Recobrar la coherencia
Durante años, OFAC desarrolló herramientas para responder a la corrupción y a los activos y operaciones financieras relacionados con Venezuela. En casos concretos, la justicia estadounidense siguió el dinero. Los mecanismos destinados a prevenir y detectar esos riesgos presentan debilidades, según FATF y CFATF. Y en mayo de 2026, OFAC abrió la puerta para comenzar a preparar la reestructuración.
Lo que no quedó expresamente incorporado fue el puente entre esas trayectorias. Ese puente aún está por construir. Una actuación posterior de OFAC no tendría que revocar la GL-58: podría completar la arquitectura mediante parámetros de integridad proporcionales a los riesgos previamente documentados y mecanismos de escalamiento hacia las autoridades competentes.
FATF ofrece estándares. Las instituciones financieras internacionales pueden aportar capacidad institucional. Egmont proporciona infraestructura de cooperación. Finalmente, Venezuela necesita instituciones capaces de procesar, con independencia y garantías, lo que esa arquitectura pueda revelar.
No se trata de presumir la irregularidad de un acreedor ni de atribuir ilicitud a una obligación por mera asociación. La regla de gobernanza propuesta es más sencilla: cuando existan indicadores objetivos que justifiquen la verificación reforzada de un claim, la integridad del expediente no debería presumirse; debería documentarse suficientemente.
Para Venezuela existe, además, una razón definitiva. La nueva deuda que surja de una futura reestructuración no será pagada por OFAC, FATF, Egmont ni por los asesores: la asumirá Venezuela.
Por ello, una arquitectura de integridad no sería un impedimento para regresar a los mercados. Podría ser, precisamente, una de las garantías de que esta vez el país vuelva a ellos con instituciones capaces de negociar cuánto debe pagar y, al mismo tiempo, de proteger el patrimonio público que finalmente deberá responder por esa deuda.
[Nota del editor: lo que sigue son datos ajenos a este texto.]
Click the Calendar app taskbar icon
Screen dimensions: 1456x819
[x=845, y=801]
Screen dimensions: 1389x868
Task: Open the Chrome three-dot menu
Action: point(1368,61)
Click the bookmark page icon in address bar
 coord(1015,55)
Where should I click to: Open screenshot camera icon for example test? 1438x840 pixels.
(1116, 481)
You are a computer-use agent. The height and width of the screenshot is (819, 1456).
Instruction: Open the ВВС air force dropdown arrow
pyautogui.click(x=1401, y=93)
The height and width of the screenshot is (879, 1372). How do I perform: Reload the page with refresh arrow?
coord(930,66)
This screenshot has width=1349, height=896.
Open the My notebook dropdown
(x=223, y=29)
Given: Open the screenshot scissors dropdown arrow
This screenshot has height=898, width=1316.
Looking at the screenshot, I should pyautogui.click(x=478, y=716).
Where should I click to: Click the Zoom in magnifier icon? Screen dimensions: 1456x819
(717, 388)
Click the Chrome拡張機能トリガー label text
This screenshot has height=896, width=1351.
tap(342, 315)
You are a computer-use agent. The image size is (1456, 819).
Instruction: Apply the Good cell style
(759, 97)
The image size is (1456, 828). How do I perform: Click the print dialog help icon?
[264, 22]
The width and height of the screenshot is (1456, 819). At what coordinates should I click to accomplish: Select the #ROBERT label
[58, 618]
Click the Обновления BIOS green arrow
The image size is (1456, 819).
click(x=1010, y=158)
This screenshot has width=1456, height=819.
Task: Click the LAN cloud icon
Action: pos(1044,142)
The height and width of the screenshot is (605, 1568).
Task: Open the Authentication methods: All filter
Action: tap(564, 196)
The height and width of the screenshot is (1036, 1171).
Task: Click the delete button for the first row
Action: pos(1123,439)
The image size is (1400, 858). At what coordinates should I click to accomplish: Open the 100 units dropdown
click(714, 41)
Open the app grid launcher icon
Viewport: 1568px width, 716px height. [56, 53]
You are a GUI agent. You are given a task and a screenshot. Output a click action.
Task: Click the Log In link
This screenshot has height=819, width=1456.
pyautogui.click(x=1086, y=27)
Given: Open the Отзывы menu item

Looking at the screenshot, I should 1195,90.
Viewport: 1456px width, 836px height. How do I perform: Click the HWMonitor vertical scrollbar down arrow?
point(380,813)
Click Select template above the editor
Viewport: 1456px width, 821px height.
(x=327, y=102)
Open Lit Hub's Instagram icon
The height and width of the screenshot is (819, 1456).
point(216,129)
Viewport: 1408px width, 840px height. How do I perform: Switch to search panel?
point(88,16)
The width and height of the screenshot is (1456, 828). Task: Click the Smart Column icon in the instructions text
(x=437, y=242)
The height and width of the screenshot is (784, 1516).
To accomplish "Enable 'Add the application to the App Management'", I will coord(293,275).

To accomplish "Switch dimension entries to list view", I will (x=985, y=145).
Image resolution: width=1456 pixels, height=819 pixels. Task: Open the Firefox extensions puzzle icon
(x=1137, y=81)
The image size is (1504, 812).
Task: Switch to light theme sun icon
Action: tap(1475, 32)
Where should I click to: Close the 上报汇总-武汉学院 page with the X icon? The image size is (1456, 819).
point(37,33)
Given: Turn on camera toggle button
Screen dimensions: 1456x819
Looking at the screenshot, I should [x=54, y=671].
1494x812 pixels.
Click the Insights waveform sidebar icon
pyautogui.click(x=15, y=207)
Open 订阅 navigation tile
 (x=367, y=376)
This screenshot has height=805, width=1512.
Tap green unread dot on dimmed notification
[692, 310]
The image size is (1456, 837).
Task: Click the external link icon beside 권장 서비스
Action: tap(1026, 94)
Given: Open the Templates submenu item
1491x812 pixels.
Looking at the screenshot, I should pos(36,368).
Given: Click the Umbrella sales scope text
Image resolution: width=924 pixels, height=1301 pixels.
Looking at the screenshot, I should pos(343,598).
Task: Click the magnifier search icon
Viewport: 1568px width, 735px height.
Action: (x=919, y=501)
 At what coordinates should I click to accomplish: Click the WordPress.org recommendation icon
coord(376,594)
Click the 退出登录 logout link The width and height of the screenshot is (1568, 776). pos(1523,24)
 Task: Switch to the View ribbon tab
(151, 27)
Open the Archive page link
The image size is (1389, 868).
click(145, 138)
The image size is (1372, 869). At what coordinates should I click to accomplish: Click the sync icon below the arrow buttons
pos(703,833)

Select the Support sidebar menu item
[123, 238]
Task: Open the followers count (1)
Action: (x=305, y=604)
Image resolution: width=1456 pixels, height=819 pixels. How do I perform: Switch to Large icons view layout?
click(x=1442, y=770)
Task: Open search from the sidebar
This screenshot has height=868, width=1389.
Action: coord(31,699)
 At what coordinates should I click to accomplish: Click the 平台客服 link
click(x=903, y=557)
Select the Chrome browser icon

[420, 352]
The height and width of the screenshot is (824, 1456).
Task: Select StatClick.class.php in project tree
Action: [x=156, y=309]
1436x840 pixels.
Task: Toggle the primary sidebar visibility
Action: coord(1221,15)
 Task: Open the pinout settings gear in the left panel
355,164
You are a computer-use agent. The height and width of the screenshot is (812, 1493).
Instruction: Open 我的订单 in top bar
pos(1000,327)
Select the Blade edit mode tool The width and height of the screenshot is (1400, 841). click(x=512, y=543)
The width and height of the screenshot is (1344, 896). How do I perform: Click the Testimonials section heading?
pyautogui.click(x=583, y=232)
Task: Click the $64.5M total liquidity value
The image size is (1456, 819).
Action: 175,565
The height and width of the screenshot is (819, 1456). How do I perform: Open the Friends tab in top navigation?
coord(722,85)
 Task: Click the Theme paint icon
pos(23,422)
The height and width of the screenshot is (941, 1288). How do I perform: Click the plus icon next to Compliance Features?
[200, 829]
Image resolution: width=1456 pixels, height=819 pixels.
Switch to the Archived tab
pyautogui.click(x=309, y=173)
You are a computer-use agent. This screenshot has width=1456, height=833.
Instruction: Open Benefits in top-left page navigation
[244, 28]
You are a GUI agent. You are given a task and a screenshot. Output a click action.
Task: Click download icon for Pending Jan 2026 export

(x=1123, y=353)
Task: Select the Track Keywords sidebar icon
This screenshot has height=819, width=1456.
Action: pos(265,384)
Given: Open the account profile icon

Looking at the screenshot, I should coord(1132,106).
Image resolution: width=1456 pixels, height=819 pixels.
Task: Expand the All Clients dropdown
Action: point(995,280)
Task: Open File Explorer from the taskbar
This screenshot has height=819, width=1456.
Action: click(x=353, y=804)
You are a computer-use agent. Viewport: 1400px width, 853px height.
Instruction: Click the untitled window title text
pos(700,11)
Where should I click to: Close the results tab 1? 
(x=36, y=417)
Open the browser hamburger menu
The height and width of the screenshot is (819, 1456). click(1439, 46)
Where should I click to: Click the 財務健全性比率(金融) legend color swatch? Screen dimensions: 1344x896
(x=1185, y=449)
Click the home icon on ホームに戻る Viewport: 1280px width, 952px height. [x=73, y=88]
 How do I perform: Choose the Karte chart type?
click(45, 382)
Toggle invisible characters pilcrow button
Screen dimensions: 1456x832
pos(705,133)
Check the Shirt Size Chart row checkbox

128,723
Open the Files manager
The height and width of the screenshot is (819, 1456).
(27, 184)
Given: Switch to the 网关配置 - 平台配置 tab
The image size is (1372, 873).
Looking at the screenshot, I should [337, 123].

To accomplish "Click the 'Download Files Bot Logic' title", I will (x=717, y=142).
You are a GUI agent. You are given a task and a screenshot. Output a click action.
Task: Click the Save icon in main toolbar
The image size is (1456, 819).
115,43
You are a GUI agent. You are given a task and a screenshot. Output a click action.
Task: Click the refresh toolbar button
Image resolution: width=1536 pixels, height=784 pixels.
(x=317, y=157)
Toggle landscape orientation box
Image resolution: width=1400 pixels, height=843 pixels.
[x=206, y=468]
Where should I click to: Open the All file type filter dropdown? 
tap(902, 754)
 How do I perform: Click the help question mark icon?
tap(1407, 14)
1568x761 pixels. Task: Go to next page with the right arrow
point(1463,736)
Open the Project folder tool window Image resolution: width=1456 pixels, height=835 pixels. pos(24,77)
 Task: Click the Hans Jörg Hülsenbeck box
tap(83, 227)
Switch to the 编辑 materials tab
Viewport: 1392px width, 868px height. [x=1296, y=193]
La cuestión no es menor: los recursos destinados a su servicio competirán durante años con las enormes necesidades de reconstrucción económica, infraestructura, servicios públicos e inversión social que enfrenta Venezuela. Determinar correctamente qué debe pagarse, a quién y en qué condiciones es, por tanto, una decisión con consecuencias directas sobre el bienestar de la población y sobre las oportunidades de las próximas generaciones de venezolanos.
Notas
[1] OFAC, Venezuela General License No. 58, 5 de mayo de 2026, párrafo (a) y Nota 2. Disponible en ofac.treasury.gov.
[2] OFAC, Venezuela General License No. 58, párrafos (b)(1)-(6) y (c). El reporte del contrato se remite a [email protected] y [email protected] dentro de los diez días hábiles siguientes a su ejecución.